Given request 1 — Update the listing lines between the one holding "You are a computer-use agent. This" and the one holding "click(255, 164)", inclusive, so that "Instruction" becomes "Command" and nothing else changes.

Document excerpt —
Which example does this report relate to?

This issue is not related to any specific example in the examples folder. The problem occurs in a general Next.js application deployed on Azure.

What browser are you using? (if relevant)

No response

How are you deploying your application? (if relevant)

No response

Describe the Bug

We are experiencing a significant memory spike and auto-scaling issues when using Next.js 15.1 in our Azure deployments. Memory usage increases unpredictably under typical traffic conditions, leading to higher resource utilization and triggering unnecessary auto-scaling.

When downgrading to Next.js 14.2, these issues are resolved, and memory usage returns to stable levels. This suggests a regression introduced in version 15.1.

Graphs comparing memory usage for versions 15.1 and 14.2 are attached below for reference.

Image

Image

Expected Behavior

Memory usage should remain stable and consistent under typical traffic conditions when using Next.js 15.1, similar to the behavior observed in Next.js 14.2.

To Reproduce

Deploy a Next.js 15.1 application on Azure with typical production traffic patterns.
Monitor the memory usage and auto-scaling behavior using Azure's monitoring tools.
Observe that memory usage increases significantly and unpredictably, causing auto-scaling to trigger even under normal load.
Downgrade the application to Next.js 14.2.
Re-monitor the application, noticing that memory usage stabilizes and auto-scaling behaves as expected.

Image

Image

@skerdi-zogaj skerdi-zogaj added the examples Issue was opened via the examples template. label Jan 14, 2025
@frankbo
Copy link

frankbo commented Jan 14, 2025

We are facing a similar issue in our kubernetes pods. With Nextjs 15.1.3 the memory consumption was/is fine and the pods run as expected, but with the update to 15.1.4 the pods want to consume more and more memory and die at some point. Normally our pods use 110mb memory and are fine with that. With the update to Nextjs 15.1.4 they start with 115 and the memory get up to 300mb, then they die and it starts over again. From the graphs it looks like a memory leak or at least something that consumes more memory then necessary over time.

Records supplied —

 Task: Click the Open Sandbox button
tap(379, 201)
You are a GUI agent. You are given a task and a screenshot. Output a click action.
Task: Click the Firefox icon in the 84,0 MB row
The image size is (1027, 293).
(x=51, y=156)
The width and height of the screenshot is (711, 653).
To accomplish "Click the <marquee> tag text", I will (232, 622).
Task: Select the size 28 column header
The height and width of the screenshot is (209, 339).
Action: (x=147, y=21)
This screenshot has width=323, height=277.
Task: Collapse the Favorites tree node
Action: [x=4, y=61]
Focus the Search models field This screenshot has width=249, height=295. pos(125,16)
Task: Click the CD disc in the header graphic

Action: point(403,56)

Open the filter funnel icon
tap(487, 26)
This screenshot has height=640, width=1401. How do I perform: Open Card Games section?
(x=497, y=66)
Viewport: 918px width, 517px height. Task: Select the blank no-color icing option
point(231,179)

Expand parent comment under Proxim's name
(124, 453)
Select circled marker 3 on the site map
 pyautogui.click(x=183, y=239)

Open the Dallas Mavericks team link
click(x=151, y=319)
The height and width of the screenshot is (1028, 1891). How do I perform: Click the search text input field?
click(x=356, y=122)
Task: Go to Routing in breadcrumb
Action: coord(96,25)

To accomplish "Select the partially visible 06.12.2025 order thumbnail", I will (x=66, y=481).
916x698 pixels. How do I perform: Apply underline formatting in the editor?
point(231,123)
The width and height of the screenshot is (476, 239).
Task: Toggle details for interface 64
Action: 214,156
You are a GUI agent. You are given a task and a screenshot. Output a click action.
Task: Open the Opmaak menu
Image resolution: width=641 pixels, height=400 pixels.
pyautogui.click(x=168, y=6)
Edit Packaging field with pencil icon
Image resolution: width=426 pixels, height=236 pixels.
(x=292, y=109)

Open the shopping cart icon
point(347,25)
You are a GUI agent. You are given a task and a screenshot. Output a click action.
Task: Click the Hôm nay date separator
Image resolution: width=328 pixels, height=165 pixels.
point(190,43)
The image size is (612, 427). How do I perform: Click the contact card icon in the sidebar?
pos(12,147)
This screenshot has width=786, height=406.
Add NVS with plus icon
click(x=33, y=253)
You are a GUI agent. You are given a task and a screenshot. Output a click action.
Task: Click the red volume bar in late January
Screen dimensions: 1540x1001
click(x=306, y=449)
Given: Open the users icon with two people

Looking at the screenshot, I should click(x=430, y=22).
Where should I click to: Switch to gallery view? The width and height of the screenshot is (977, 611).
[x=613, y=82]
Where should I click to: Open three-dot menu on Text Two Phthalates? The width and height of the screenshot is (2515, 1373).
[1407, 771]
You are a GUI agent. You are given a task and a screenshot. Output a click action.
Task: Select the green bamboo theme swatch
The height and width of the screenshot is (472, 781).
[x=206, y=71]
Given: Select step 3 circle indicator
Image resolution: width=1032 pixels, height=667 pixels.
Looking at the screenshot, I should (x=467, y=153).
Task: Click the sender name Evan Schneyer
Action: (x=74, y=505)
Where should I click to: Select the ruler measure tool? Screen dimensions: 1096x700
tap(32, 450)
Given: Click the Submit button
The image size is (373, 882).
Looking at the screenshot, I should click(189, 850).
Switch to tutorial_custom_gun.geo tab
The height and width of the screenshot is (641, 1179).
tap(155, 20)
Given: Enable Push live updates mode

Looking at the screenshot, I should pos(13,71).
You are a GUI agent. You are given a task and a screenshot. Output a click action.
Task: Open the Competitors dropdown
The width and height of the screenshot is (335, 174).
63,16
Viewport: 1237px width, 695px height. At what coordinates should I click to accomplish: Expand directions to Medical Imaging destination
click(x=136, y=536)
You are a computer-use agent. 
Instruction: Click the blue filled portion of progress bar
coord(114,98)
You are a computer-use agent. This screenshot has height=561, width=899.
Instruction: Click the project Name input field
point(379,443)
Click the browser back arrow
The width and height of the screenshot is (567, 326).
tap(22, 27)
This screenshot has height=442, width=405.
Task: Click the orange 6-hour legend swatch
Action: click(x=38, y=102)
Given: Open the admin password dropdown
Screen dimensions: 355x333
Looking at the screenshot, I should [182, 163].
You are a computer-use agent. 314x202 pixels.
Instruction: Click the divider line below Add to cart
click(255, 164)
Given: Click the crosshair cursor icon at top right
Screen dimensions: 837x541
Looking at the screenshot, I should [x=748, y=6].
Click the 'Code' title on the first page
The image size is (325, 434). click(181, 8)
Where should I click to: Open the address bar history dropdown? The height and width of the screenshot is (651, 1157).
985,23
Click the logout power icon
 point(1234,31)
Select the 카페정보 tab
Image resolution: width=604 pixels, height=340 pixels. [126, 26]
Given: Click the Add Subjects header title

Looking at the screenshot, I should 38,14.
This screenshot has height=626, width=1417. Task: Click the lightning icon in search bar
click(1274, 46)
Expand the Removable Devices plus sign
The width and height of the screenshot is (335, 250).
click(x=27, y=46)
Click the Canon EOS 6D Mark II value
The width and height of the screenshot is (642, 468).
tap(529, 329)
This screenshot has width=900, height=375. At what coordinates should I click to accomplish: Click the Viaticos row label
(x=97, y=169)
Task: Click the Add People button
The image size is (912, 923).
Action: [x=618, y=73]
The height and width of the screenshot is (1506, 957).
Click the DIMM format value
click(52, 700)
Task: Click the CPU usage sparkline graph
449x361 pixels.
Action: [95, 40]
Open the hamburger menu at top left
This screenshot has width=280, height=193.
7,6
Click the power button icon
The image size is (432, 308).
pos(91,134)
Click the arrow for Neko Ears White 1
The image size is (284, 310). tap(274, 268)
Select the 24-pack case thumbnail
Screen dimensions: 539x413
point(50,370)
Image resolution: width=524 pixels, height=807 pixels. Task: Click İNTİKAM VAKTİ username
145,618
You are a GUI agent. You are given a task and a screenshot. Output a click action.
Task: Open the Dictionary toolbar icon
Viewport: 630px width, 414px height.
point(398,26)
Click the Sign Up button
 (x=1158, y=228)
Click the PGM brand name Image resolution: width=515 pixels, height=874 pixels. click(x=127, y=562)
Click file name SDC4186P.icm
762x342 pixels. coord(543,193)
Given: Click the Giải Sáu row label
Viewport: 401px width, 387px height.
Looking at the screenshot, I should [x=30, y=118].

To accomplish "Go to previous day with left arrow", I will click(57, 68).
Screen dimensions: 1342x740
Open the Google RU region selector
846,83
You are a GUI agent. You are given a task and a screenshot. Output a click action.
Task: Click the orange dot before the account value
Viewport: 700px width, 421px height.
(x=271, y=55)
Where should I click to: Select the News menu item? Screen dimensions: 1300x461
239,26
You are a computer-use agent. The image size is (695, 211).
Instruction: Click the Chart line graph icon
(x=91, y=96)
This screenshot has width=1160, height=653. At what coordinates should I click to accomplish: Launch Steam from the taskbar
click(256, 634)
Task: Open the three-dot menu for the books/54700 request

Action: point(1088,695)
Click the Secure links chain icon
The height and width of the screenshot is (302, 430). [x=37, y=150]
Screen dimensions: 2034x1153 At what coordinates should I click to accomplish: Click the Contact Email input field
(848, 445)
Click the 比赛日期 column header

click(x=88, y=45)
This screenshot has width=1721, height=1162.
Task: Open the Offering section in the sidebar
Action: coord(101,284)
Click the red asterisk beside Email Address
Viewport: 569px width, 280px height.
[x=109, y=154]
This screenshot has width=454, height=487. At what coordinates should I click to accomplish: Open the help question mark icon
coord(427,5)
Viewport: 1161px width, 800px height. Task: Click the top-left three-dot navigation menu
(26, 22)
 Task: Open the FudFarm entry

Given request 2 — Continue the Next.js memory issue thread from the point where it stops.

Answer 1 —
You are a computer-use agent. This screenshot has height=561, width=899.
Command: Click the project Name input field
point(379,443)
Click the browser back arrow
The width and height of the screenshot is (567, 326).
tap(22, 27)
This screenshot has height=442, width=405.
Task: Click the orange 6-hour legend swatch
Action: click(x=38, y=102)
Given: Open the admin password dropdown
Screen dimensions: 355x333
Looking at the screenshot, I should [182, 163].
You are a computer-use agent. 314x202 pixels.
Command: Click the divider line below Add to cart
click(255, 164)

Answer 2 —
Let me know if you need further information.

@skerdi03 did you try version 15.1.3 as well. And do you face the same issues there?

@vitalyiegorov
Copy link

vitalyiegorov commented Jan 15, 2025

We are facing the same issue with the node:18-alpine image on NextJS 15.1.4

@cjcheshire
Copy link

I don't want to do the me too… node:20-alpine + NextJS 15.1.4. We have dropped back to NextJS 15.1.3 to see if it settles.

Hard to create an example repo for this. We have 40+ page templates (1400 pages) that use unstable_cache to revalidate every 10 minutes. We also have a couple of apis.

You can see when we deployed 15.1.4:

Image

@skerdi-zogaj
Copy link
Author

We are facing a similar issue in our kubernetes pods. With Nextjs 15.1.3 the memory consumption was/is fine and the pods run as expected, but with the update to 15.1.4 the pods want to consume more and more memory and die at some point. Normally our pods use 110mb memory and are fine with that. With the update to Nextjs 15.1.4 they start with 115 and the memory get up to 300mb, then they die and it starts over again. From the graphs it looks like a memory leak or at least something that consumes more memory then necessary over time. Let me know if you need further information.

@skerdi03 did you try version 15.1.3 as well. And do you face the same issues there?

Yes, we had the same issue with 15.1.3 as well

@justinadkins
Copy link

We've experienced memory issues since 15.1.x, 15.0.x is stable for us. Deployed on AWS via FlightControl. We're running Node 18 right now.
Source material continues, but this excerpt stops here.